Detrás de esta medida no solo hay ignorancia, sino también un cálculo político: demonizar a una minoría para ganar puntos con sectores conservadores. Nada nuevo en la historia de la política, pero sí profundamente indignante. Porque este no es un debate abstracto, sino sobre vidas reales, sobre adolescentes que enfrentan niveles de discriminación y suicidio alarmantemente altos.
La moral de gato callejero nos dice que “protegemos a los niños”, mientras los empujamos al borde del abismo. Les negamos herramientas, les cerramos puertas y luego nos indignamos cuando el costo se vuelve insoportable. Tal vez sea hora de poner fin al doble discurso. Porque decir que “los niños van primero” es más que un eslogan: es un compromiso que exige valentía, empatía y, sobre todo, coherencia.

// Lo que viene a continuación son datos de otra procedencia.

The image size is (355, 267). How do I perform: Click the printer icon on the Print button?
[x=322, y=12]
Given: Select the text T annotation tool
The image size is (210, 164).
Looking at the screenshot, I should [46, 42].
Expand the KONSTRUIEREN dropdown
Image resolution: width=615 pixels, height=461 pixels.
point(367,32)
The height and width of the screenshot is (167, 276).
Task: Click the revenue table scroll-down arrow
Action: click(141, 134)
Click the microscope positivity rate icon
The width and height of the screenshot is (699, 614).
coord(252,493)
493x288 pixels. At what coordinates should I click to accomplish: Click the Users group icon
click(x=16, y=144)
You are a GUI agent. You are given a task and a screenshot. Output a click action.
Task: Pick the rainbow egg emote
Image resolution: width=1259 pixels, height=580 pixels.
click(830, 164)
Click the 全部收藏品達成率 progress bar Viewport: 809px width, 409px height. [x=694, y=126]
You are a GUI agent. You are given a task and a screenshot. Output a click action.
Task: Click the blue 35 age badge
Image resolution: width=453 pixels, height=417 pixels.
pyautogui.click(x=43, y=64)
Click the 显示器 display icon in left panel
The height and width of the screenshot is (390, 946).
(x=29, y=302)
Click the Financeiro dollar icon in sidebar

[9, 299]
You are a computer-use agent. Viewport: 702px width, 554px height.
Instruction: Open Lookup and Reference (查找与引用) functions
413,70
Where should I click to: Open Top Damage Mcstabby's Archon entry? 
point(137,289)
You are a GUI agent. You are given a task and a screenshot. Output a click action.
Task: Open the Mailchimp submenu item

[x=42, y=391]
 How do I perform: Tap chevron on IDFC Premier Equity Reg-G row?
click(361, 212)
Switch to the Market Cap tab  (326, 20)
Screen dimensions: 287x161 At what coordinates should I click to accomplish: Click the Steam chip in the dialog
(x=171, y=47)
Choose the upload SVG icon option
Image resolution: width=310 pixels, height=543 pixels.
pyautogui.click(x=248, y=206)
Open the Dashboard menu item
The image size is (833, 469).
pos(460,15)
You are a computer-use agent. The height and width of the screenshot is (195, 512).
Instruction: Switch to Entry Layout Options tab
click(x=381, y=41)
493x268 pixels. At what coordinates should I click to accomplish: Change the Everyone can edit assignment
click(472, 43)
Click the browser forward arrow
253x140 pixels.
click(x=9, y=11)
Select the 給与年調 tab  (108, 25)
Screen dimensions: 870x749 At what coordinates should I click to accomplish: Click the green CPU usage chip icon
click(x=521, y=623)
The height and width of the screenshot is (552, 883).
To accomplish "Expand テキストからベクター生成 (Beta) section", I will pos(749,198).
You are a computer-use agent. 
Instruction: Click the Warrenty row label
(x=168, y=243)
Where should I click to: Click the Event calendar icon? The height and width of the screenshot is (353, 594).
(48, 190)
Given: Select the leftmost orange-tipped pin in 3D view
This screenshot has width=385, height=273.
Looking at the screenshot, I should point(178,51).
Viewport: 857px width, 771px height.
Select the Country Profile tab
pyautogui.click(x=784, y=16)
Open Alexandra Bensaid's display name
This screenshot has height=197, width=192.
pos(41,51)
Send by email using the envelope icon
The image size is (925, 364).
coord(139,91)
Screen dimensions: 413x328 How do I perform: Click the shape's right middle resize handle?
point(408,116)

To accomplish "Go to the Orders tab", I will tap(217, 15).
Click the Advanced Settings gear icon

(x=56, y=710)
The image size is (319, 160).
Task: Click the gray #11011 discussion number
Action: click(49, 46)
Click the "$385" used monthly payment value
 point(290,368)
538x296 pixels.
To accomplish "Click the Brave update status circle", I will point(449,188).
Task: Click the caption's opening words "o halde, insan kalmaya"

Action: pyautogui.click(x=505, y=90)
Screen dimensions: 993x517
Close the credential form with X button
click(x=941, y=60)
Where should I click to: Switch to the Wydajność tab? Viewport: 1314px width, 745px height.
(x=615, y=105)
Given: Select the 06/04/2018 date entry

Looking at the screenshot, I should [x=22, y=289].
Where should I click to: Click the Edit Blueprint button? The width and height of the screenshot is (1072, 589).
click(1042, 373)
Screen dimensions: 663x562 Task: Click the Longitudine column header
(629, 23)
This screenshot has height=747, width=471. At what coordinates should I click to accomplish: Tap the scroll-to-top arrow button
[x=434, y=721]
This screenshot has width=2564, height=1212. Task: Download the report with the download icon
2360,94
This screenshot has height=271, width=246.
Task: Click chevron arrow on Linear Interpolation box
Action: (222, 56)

Si de verdad los niños, niñas y adolescentes son lo primero, el Estado tiene la obligación de estar ahí para todos ellos, sin importar si se ajustan o no a las expectativas de una sociedad que parece seguir viendo la diversidad como una amenaza. Y si no podemos cumplir siquiera con eso, dejemos de repetir consignas huecas y asumamos que no son los niños, sino nuestros prejuicios, los que van primero.